What I Learned When I (Begrudgingly) Started Meditating

Research says mindfulness decreases pain and stress. How hard can it be? Editor Kathryn Hayward finds out for us.

A woman meditating at home to illustrate a piece about mindfulness meditation

(Photo: iStock)

“Allow the mind to rest on the breath, not letting yourself get caught up in thoughts,” the voice purrs in my earbuds, from my meditation app.

Okay, I’m breathing, I’m totally breathing.

“The moment you realize you’ve been distracted,” the voice continues. “Just bringing the mind back again…”

It’s hard to stay focused when the meditation instructor’s grammar is so messed up.

Breathing in. Breathing out.

You know who else is breathing right now? Former Raptor Kawhi Leonard. He’s probably much better at concentrating than I am.

Let’s try this again. Still breathing… okay hold that thought.

My motto has always been: Why waste time doing one thing when you could be getting three things done? A proud multi-tasker, I used to take this more-is-more approach to an absurd level. Once, feeling particularly productive, I caught myself thinking about seven things at the exact same time, eight if you include the tallying up of thoughts. But the mind has a way of playing tricks on us. Was I really thinking about eight things, or was I simply spinning through my Rolodex of worry?

Wanting to try to find a little more space in my mind, I begrudgingly began to meditate. I was highly sceptical, so I started small: I made myself sit down a few times a week and concentrate on my breathing.

To my surprise, it wasn’t pure torture. In fact, I started sleeping better. I decided to take things up a notch. I started to meditate for longer periods of time and generally try to be more mindful outside of meditation. Instead of being glued to my phone on the subway, I’d focus on my breathing. Whenever I’d sit down, I’d concentrate on precisely what that felt like. I’d analyze the glorious flavour explosion of every single Nerd candy (don’t judge—they are delicious) I ate in minute detail. As Catherine Phillips, a psychiatrist in Edmonton told me, “Practising mindfulness briefly throughout the day is going to have an effect on your neural development — it’s going to have an effect on your capacity to self-regulate.” I set a goal of soon being a superhero of self-regulation.

Easier said than done.

Sometimes my 30-minute meditations were great, and afterward I’d be raring to apply my laser-like awareness on the world. Other times, the guide’s charmingly chipper British accent on my app would become insufferably smug—and I’d start checking what time it was every 45 seconds. (I’m pretty sure reading e-mail, mid-meditation, is the wrong kind of contemplation.)
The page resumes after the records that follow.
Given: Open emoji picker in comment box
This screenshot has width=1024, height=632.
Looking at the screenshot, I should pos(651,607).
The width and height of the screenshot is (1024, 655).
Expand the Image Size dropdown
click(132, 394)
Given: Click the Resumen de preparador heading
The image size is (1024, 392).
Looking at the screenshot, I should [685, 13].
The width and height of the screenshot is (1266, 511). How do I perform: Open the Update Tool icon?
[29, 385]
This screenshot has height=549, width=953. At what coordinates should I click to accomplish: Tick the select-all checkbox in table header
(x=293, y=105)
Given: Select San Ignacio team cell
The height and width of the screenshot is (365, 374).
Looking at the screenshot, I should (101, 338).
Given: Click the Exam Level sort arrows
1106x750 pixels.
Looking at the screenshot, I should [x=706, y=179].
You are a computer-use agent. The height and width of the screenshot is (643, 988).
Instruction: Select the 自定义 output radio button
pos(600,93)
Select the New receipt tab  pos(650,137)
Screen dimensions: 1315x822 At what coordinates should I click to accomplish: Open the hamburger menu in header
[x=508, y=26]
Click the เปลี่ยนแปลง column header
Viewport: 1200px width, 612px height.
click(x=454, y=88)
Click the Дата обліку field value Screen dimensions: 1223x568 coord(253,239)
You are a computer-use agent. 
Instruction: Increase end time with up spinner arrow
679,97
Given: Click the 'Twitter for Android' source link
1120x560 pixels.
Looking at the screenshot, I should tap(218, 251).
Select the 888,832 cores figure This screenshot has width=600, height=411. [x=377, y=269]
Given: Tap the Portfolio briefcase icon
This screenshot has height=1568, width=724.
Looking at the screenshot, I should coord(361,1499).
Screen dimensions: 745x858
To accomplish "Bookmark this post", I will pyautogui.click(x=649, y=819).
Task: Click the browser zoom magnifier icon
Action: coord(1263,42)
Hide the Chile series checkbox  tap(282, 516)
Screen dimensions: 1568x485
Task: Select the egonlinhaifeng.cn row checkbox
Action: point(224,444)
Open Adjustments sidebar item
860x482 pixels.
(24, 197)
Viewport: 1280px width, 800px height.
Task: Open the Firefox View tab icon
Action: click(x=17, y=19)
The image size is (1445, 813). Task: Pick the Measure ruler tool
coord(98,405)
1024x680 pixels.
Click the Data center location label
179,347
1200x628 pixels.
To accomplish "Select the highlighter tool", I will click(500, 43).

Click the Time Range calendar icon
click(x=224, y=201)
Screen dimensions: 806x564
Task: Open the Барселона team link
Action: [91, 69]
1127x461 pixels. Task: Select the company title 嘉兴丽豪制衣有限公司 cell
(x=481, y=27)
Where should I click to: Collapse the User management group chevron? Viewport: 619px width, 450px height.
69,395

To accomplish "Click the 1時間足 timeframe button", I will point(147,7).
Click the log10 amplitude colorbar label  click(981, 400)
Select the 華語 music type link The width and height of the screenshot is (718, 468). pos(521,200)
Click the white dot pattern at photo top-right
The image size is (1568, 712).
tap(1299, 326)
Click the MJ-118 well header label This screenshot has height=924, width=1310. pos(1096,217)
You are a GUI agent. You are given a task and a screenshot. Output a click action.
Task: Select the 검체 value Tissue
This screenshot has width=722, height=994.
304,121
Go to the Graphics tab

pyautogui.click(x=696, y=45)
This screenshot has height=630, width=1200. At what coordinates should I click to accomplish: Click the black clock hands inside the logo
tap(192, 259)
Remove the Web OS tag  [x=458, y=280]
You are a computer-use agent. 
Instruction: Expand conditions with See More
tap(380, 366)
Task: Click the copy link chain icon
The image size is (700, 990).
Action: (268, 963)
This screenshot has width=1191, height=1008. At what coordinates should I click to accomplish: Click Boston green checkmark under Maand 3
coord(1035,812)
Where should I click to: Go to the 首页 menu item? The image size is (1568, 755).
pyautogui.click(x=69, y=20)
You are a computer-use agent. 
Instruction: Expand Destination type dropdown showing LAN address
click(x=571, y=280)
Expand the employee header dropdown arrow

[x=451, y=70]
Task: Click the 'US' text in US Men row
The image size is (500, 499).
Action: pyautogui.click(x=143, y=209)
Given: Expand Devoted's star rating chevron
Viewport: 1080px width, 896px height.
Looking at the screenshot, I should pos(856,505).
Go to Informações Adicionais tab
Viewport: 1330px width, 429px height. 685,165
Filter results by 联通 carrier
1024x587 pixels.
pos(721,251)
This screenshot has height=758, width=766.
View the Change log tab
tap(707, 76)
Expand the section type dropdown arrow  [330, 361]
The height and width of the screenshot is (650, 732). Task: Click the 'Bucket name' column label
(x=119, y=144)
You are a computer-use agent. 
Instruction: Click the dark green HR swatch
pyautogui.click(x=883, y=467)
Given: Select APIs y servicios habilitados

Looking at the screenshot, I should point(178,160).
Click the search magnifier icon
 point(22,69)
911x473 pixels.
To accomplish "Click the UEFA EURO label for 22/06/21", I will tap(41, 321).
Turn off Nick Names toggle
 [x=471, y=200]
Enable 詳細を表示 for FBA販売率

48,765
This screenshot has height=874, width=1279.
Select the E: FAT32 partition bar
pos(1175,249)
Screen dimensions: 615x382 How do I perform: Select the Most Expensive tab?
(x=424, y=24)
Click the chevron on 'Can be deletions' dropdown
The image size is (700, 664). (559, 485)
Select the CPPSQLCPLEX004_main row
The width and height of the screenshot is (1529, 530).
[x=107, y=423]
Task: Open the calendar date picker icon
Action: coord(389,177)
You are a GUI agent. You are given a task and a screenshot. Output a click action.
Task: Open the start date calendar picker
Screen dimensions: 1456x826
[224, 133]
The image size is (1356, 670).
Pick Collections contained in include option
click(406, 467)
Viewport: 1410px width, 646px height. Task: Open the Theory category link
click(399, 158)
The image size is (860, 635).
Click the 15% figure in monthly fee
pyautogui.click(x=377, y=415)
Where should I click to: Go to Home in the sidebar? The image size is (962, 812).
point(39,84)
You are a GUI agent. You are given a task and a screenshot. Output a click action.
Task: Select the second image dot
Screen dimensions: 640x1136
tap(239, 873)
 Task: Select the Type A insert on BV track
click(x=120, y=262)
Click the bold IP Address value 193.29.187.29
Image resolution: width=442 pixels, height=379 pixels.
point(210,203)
There was a week when it all seemed to click. I’d be fretting about the amount of plastic in our oceans or replaying my embarrassing attempts at small talk—but then I’d be able to catch myself before my mind disappeared down its rabbit warren of worry and shame. I still worried, but I was no longer consumed by it. I felt lighter yet stronger.

Then my nascent ability seemingly evaporated over night: I completely zoned out when my daughter was telling me something that was no doubt very heartfelt and important. I snapped at a man-bunned barista for no reason. And there was that time on the subway, when instead of mindfully breathing my own business I tried to pull Jedi mind tricks on a woman playing Candy Crush on her phone. (Move the red candy. The red candy right there. Right. There.)

“The brain is a very complicated apparatus, and the mind—whatever its relationship to the brain is—is even more amazing.” So says Jon Kabat-Zinn, the founder of the world-renowned Mindfulness-Based Stress Reduction Clinic at the University of Massachusetts. To get to know it intimately, he said in a lecture “may be the hardest work in the world.” That might be an over-statement, but it is far more challenging than I thought possible.

I have much to explore and many things to learn, but I’m curious to keep going. Meditation has afforded me glimpses of just how chaotic the mind can be. And how, with lots of practice, it’s possible to develop an ability to navigate that chaos. “Progress isn’t linear,” Phillips assures me, making me feel better about my Candy Crush slip-up. “The idea is we work with ourselves exactly as we are on any given day.” I’m going to go all Scarlett O’Hara on this one: Just as tomorrow is another day, the next moment is another chance to try to be more present.

Where was I… breathing in….

Kathryn Hayward is a fortysomething senior editor and a mom of two.